The other strange thing was having these comments on my older blog posts which felt important because there were so many of them, but in reality the way my old friends/connections and I would communicate with each other was through our blog comments. We would “return comments” on each other’s latest blog post, so dozens of comments on my blog posts would be conversation pieces unrelated to the post’s content, with missing context because the rest of the conversation was on someone else’s blog. Any visitor could read the comments but not be able to understand or follow the conversation. It could be novel; it could be quirky—but it’s ultimately kind of odd. And I felt like I didn’t need that content hanging around on my old posts anymore.

💬 A moment to talk about “comment sections” on the web

Comment sections on the web have become something else, sadly, especially with the popularity of social media and the rise of internet trolls and bullies. The comment section is now treacherous territory that users even feel a need to call out when the comment sections are “wholesome” or the comments “pass the vibe check”. Internet culture will always be fascinating to me (hey, I wanted to do a PhD in social media and identity, back in the day, when social media was still new and shit), but since I accepted the fact that my blog will always change and grow with me, the comments on my blog became a part of that change. I accept that it is no longer serving the purpose it used to serve.

Financial admin is becoming easier. MTD for income tax

🛑 Roadblocks and why it took so long

I’d love to get a bit more into the technical details, but not in this post. Definitely in the next one. For now I want to relish in the fact that I’m writing my first blog post in Markdown and my blog is running on Astro. But apart from just going through a rough time in my life, the two biggest hurdles with the migration were:

  1. porting my theme over to Astro
  2. converting the more custom parts of my WordPress export to be compatible with Astro

I simply underestimated how much time it would take to move my theme to Astro. I had chosen Astro purely based on familiarity with it through my job. I knew roughly how things worked, and I thought it was a good start compared to learning something from scratch. However, there was a lot I didn’t know. I thought I could do a pretty simple copy-and-paste, but once again, converting all the details and things I cared about took time. This included stuff like metadata/schemas that relied on WordPress plugins or PHP I wrote myself.

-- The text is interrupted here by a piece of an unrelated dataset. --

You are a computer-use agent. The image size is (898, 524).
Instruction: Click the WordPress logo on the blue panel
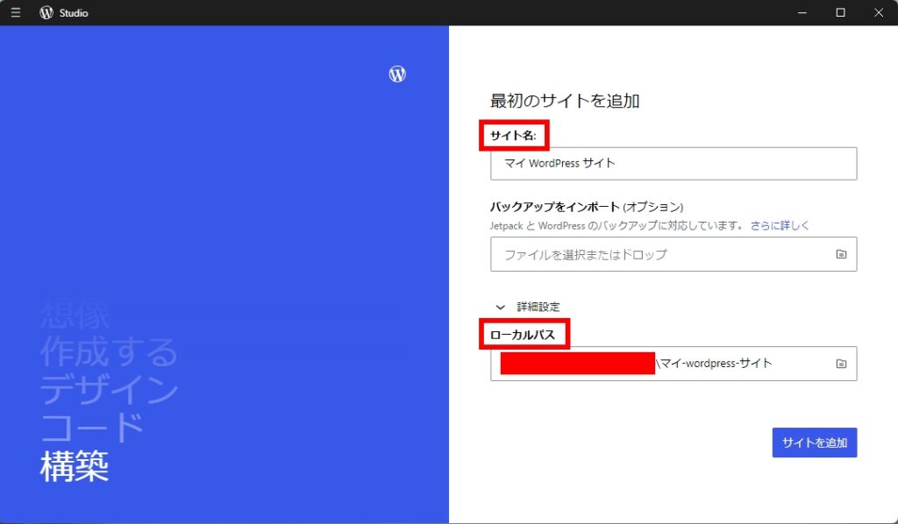396,74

🐛 Still some bugs to iron out

I chose to deploy a half-baked blog, as long as the majority of the newest posts are working and the pictures are loading, and some of the pages can be viewed. I did this on purpose so I could motivate myself to fix and complete everything in the open, and avoid being perfectionistic about the final product. It was most important to me that I get the metadata correct and my about me and Best of HG pages updated, and that my RSS feed would still work with the same permalinks. đŸ„Č And both those things were done.

There are some bugs I am aware of and some improvements I want to make:

  • There is a poetry page, and it is a hot mess. It has my old poetry, and I have been attending poetry nights recently and reciting some new pieces, which I would love to add to my blog
  • There are no category pages at the moment
  • No custom 404 page
  • No search functionality
  • My CSS file is awful 🙈
  • I should probably improve caching

That’s all for today. Thank you for supporting me. I found this post a joy to write; it felt speedy and like I could focus on my words. I am so keen to share more about the process and the things I learned.